### [TEXT SHOWN]
--

When you intend to push a new build directly from Bitrise to Google Play Store, you need to set up a service account in Google Cloud Platform and provide the Service Account JSON key file back to Bitrise. It is not such a problem until you do not want to upload to a store where you are not the direct account owner (even if you have an admin role, the account owner is still the only one with the right to create this account). So if you are releasing to a store of some of your clients, you need to ask them to set up the service account for you, which may need a lot of communication, an explanation of why you need it, and probably also your assistance in setting it all up.

This is not a problem when deploying to the Apple App Store. You just need your login details here and appropriate access rights for uploading new builds to TestFlight.

Other important things to know about Bitrise

Only one workflow per trigger

Whereas Bitrise supports only one workflow per trigger and we intend to use all the potential of concurrent builds in the Org Standard plan, we set up deploy-all workflow, which does nothing more than just start the two main workflows for both Android and iOS, so that they run in parallel.

--

### [RAW DATA]
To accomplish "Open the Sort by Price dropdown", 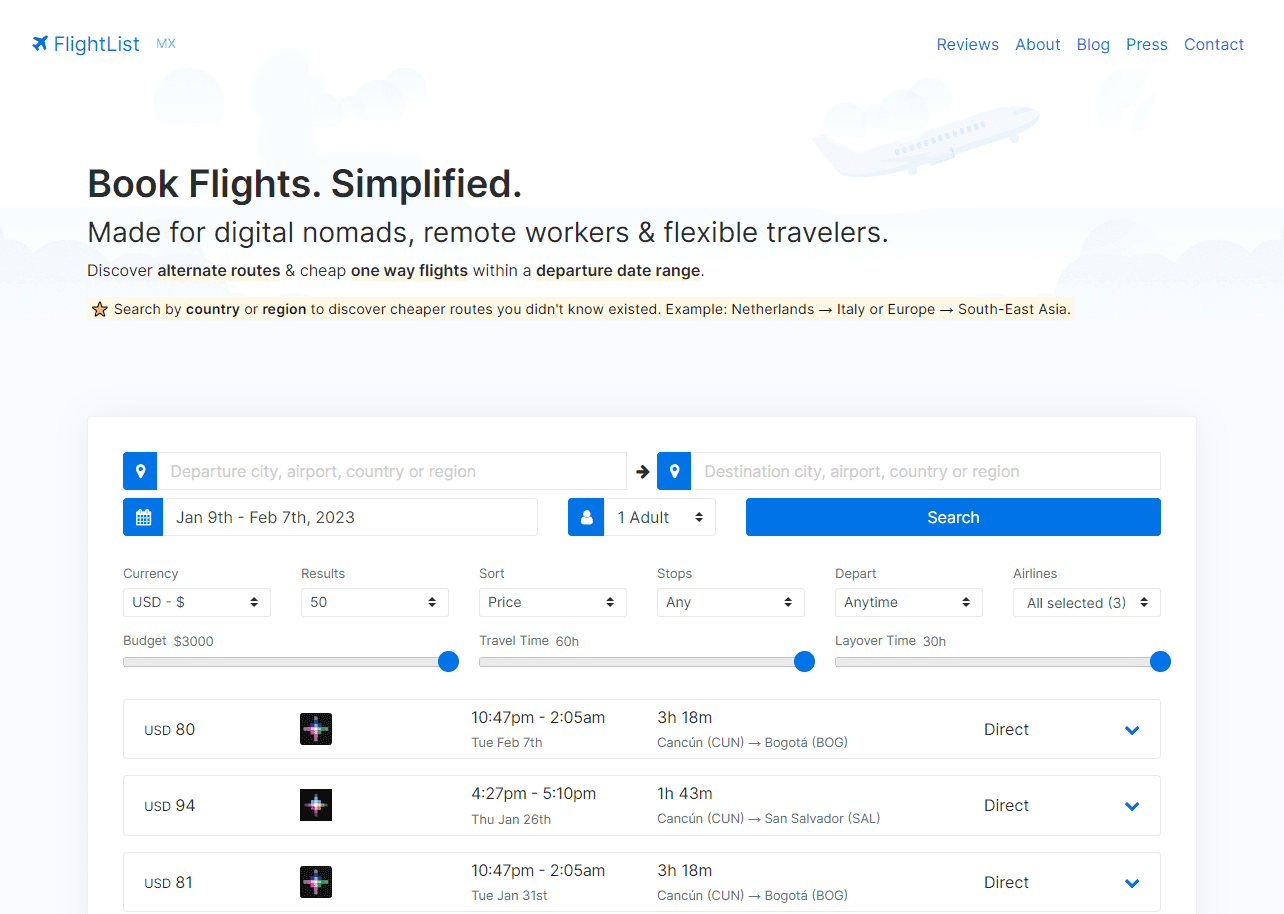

--

### [WHAT NEEDS TO BE DONE]
Answer these from the Bitrise text:
(a) What file must be given back to Bitrise to push a build to Google Play Store?
(b) What is needed to upload new builds to TestFlight for the Apple App Store?
(c) What does the deploy-all workflow do?

### [FINISHED EXERCISE]
(a) The Service Account JSON key file, from a service account set up in Google Cloud Platform.
(b) Login details and appropriate access rights for uploading new builds to TestFlight.
(c) It starts the two main workflows for Android and iOS so that they run in parallel.